After installation, the command is available globally:

gba-tiler --help

Option 2: Install from Source

1. Clone the Repository

git clone https://gitlab.rlp.net/druee/gba-tiler.git
cd gba-tiler

2. Install Python Dependencies

# Required
pip install ijson requests gdal

# Optional (for progress bars)
pip install tqdm

3. Install rsync (if not already installed)

Ubuntu/Debian:

sudo apt-get install rsync python3-gdal

macOS:

brew install rsync gdal
pip install gdal==$(gdal-config --version)

Fedora/RHEL:

sudo dnf install rsync python3-gdal

Usage

Basic Usage

Using Bounding Box

python gba_tiler.py --bbox <lon_min> <lat_min> <lon_max> <lat_max>

Example:

# Process area covering parts of Germany
python gba_tiler.py --bbox 5.0 45.0 15.0 55.0

Using Country Name

python gba_tiler.py --country <country_name>

Example:

# Process all of Germany
python gba_tiler.py --country Germany

# Process France
python gba_tiler.py --country "France"

Using ISO Country Codes

# Using ISO 2-letter code
python gba_tiler.py --iso2 <code>

# Using ISO 3-letter code
python gba_tiler.py --iso3 <code>

Example:

# Process Germany using ISO codes
python gba_tiler.py --iso2 DE
python gba_tiler.py --iso3 DEU

# Process France using ISO codes
python gba_tiler.py --iso2 FR
python gba_tiler.py --iso3 FRA

Version Information

# Show version
python gba_tiler.py --version

Logging Options

By default, the script shows warnings and info messages.
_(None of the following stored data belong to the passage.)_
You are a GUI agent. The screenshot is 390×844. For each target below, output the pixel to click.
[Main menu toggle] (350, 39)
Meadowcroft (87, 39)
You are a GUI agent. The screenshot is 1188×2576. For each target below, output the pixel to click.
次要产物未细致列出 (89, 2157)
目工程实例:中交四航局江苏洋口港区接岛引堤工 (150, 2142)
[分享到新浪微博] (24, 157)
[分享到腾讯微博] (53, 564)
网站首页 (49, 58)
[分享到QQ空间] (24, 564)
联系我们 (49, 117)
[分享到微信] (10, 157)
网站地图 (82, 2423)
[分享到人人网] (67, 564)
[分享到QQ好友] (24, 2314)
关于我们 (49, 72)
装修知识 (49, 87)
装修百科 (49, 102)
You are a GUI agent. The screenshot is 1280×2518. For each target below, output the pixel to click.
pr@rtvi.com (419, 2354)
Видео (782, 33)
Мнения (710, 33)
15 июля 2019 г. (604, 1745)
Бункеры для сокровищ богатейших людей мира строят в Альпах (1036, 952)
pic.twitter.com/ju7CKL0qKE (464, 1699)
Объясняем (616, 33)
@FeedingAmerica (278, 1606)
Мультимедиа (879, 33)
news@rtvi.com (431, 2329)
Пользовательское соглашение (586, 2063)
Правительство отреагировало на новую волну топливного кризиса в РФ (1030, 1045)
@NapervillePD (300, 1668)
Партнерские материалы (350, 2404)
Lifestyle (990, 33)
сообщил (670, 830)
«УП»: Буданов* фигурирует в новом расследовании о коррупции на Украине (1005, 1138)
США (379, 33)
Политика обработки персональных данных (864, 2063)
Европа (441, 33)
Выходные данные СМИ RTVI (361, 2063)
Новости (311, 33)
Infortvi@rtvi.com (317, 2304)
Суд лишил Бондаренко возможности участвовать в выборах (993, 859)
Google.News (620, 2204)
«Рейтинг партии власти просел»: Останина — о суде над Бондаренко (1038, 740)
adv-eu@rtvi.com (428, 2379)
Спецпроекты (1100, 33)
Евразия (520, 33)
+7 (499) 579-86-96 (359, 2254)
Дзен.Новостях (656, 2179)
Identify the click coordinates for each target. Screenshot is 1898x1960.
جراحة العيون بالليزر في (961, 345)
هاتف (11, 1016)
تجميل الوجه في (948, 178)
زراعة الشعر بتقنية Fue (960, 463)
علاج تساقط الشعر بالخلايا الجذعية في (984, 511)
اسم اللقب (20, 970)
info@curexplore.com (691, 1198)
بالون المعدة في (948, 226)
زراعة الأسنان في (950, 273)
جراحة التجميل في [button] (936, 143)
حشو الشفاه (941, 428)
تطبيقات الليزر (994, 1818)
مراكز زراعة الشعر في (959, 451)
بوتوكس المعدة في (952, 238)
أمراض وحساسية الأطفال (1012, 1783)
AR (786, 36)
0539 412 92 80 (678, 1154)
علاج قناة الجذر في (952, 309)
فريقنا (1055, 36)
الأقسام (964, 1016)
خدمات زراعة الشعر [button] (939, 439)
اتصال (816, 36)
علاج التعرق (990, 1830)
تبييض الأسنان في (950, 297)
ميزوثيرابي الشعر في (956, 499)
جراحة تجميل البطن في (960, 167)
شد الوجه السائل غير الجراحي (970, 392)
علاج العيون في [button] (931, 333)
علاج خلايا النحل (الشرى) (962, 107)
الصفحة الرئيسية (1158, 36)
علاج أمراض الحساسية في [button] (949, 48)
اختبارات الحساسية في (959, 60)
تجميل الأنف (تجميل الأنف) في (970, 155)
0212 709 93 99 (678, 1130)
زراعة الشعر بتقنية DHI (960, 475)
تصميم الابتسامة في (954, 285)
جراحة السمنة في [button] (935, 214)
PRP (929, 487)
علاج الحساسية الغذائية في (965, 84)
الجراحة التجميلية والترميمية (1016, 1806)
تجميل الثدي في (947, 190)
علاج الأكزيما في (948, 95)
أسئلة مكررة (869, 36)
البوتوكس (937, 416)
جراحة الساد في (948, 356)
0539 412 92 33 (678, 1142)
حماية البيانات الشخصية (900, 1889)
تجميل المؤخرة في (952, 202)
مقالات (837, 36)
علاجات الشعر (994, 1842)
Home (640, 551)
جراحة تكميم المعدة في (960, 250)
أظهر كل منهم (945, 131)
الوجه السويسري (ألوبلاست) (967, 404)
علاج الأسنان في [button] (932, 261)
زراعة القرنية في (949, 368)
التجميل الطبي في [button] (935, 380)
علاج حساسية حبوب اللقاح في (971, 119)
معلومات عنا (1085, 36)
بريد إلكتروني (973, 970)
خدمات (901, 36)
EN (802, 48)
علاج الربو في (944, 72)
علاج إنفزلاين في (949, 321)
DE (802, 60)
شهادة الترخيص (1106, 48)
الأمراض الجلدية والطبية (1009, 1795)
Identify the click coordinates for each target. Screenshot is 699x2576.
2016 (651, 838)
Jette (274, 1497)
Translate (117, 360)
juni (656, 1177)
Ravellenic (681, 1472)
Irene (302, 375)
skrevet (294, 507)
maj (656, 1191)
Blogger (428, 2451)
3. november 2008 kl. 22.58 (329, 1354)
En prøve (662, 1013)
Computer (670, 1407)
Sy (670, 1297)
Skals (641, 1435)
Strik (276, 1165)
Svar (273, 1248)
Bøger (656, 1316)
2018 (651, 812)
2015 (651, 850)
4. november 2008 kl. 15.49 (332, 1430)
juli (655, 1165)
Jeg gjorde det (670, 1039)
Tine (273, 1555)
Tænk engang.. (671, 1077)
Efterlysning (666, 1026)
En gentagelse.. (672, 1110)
Use logging options to control verbosity:

# Verbose output (shows detailed progress)
python gba_tiler.py --country Germany --verbose

# Debug output (shows all debugging information)
python gba_tiler.py --country Germany --debug

# Quiet mode (errors only, faster parallel processing)
python gba_tiler.py --country Germany --quiet

Processing Mode

Control the number of parallel workers with the --parallel (-p) option:

# Automatic parallel (default - uses CPU cores - 1)
python gba_tiler.py --country Germany

# Sequential processing (detailed per-file progress)
python gba_tiler.py --country Germany --parallel 1

# Custom worker count (e.g., 4 workers)
python gba_tiler.py --country Germany --parallel 4

# Legacy sequential flag (deprecated, use --parallel 1)
python gba_tiler.py --country Germany --sequential

Processing Mode Comparison:

Mode Workers Speed Progress Display
Automatic (-p 0 or default) CPU - 1 Fast Combined: Processing: 23% [10MB] 45% [20MB]
Sequential (-p 1) 1 Slower Per-file: Processing (file 1/8): 23% [10.5 MB]
Custom (-p 4) 4 Configurable Combined: Processing: 23% [10MB] 45% [20MB]

When to use each mode:

  • Automatic (default): Best for most use cases, maximizes performance
  • Sequential (-p 1): When you need detailed per-file monitoring
  • Custom (-p N): On resource-constrained systems or when fine-tuning performance

Advanced Options

python gba_tiler.py --country Germany \
    --delta 0.05 \              # Tile size: 0.05° (~5.5km at equator)
    --batch-size 2000 \         # Write 2000 features per batch
    --output-dir my_tiles \     # Custom output directory
    --temp-dir my_temp \        # Custom temp directory
    --verbose                   # Show progress

Complete Command-Line Reference

usage: gba_tiler.py [-h] [--version]
                    (--bbox LON_MIN LAT_MIN LON_MAX LAT_MAX | --country NAME | --iso2 CODE | --iso3 CODE)
                    [-v | --debug | -q] [-p N] [-1] [--delta DEGREES] [--batch-size N]
                    [--output-dir DIR] [--temp-dir DIR]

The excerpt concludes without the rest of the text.